WRITTEN PROBLEM A: In the LorcanaJSON page, rewrite the paragraph beginning "The code in this repository is written in Python 3" as a short bulleted list that keeps its main facts.
:::::
Coder Social home page Coder Social logo

LorcanaJSON

LorcanaJSON is a project to collect card data for the Disney Lorcana Trading Card Game and to make that data available in a format that's easily accessible and parsable for Lorcana-related projects.
This repository only contains the code to generate the datafiles. For the datafiles themselves and how to use them, please visit https://lorcanajson.org

Initial setup

Python

The code in this repository is written in Python 3. Supported Python versions are 3.8 and up.
Make sure you have Python 3 installed, either from the official website or from your OS's package manager.
Verify that Python works by running the command 'python --version' on the commandline.
If you get an error that the command can't be found, try 'python3 --version' instead, and replace instances of the 'python' command in subsequent examples with 'python3'.

Tesseract models

This project uses a specially generated model for Tesseract, trained on Lorcana cards.
Download the file 'Lorcana_en.traineddata' from the 'Releases' tab, and place it somewhere easily accessible.
For languages other than English, you also need to download the Tesseract model for that language (indicated by its three-letter code) from the official repository here, and place it in the same place as where you put 'Lorcana_en.traineddata'.

Libraries

This project needs some libraries to work. These are listed in the 'requirements.txt' file.
To install these libraries, run the command 'python -m pip install -r requirements.txt'.

Windows

tesserocr doesn't properly install out of the box on Windows. Use one of the listed solutions in tesserocr's Readme to install this library on Windows.

Configfile

The configfile allows you to set some standard values, so they don't need to always be provided through commandline arguments (though those arguments can still override config values).
Copy the file 'config.json.example', and rename it to 'config.json'.
Open 'config.json' in a text editor, and set the value for 'tesseractPath' to where you placed the Lorcana Tesseract model downloaded in a previous Setup step. If neither this field nor the commandline argument (see further down) isn't set, it defaults to the folder where this program is.
You can also change the value for 'loglevel' to one of 'debug', 'info', 'warning', or 'error' to set a default log level.

Running the program

Run the program by calling the command 'python -m main [action] (arguments)'. Providing an action is mandatory, arguments are optional. The possible actions and arguments are described below.
:::::
WRITTEN PROBLEM B: Transcribe the records below without any changes, from their first line through the line that holds "I will 209,148.", inclusive.
:::::
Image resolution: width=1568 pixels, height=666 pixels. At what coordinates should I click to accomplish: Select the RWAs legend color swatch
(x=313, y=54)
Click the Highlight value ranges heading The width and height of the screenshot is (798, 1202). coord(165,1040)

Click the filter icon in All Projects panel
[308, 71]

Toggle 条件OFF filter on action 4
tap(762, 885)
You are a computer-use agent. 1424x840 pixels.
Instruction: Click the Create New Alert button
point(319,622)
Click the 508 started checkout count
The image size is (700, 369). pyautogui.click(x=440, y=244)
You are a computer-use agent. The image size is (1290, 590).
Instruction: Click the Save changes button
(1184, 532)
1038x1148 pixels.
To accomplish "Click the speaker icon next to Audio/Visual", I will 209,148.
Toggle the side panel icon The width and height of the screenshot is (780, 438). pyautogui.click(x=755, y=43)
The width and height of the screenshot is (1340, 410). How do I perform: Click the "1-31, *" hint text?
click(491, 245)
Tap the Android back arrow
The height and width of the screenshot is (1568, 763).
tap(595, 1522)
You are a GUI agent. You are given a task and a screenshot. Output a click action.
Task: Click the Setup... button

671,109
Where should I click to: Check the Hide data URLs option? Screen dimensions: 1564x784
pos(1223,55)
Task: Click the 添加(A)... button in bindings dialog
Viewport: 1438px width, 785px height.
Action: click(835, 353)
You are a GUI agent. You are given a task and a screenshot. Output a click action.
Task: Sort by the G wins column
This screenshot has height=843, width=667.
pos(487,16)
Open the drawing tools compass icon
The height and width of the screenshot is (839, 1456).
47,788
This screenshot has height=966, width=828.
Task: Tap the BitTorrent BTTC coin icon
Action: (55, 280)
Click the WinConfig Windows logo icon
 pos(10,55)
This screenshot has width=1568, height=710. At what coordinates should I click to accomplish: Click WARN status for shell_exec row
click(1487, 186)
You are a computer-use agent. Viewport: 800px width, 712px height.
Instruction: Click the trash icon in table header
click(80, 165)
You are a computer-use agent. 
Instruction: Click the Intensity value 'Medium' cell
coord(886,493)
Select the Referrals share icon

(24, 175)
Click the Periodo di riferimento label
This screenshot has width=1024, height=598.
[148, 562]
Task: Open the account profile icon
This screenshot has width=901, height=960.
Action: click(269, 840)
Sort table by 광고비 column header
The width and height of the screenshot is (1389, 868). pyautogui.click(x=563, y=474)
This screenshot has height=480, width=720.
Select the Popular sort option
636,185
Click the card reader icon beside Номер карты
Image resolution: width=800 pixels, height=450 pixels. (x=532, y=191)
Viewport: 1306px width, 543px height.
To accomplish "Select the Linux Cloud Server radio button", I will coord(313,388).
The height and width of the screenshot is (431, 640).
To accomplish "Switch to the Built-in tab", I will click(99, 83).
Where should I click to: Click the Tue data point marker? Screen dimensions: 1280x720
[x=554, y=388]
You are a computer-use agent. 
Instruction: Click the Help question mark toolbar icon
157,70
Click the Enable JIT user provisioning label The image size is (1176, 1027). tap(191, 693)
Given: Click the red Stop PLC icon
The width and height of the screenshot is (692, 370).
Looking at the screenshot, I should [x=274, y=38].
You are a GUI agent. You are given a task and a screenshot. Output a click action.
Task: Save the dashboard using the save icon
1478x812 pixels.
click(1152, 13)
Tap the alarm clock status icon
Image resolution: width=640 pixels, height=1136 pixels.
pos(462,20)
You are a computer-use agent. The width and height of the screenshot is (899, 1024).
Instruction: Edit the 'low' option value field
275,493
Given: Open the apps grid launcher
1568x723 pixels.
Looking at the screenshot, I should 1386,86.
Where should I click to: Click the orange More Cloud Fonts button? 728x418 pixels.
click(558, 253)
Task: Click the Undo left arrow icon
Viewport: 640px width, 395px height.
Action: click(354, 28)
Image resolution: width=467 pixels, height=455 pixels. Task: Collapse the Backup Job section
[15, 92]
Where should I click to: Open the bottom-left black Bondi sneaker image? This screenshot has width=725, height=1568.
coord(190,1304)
:::::
OUTPUT A:
- The code is written in Python 3 and supports version 3.8 and up.
- Install Python 3 from the official website or your OS's package manager.
- Check that it works by running 'python --version' on the commandline.
- If the command can't be found, try 'python3 --version' and use 'python3' in place of 'python' in later commands.

OUTPUT B:
Image resolution: width=1568 pixels, height=666 pixels. At what coordinates should I click to accomplish: Select the RWAs legend color swatch
(x=313, y=54)
Click the Highlight value ranges heading The width and height of the screenshot is (798, 1202). coord(165,1040)

Click the filter icon in All Projects panel
[308, 71]

Toggle 条件OFF filter on action 4
tap(762, 885)
You are a computer-use agent. 1424x840 pixels.
Instruction: Click the Create New Alert button
point(319,622)
Click the 508 started checkout count
The image size is (700, 369). pyautogui.click(x=440, y=244)
You are a computer-use agent. The image size is (1290, 590).
Instruction: Click the Save changes button
(1184, 532)
1038x1148 pixels.
To accomplish "Click the speaker icon next to Audio/Visual", I will 209,148.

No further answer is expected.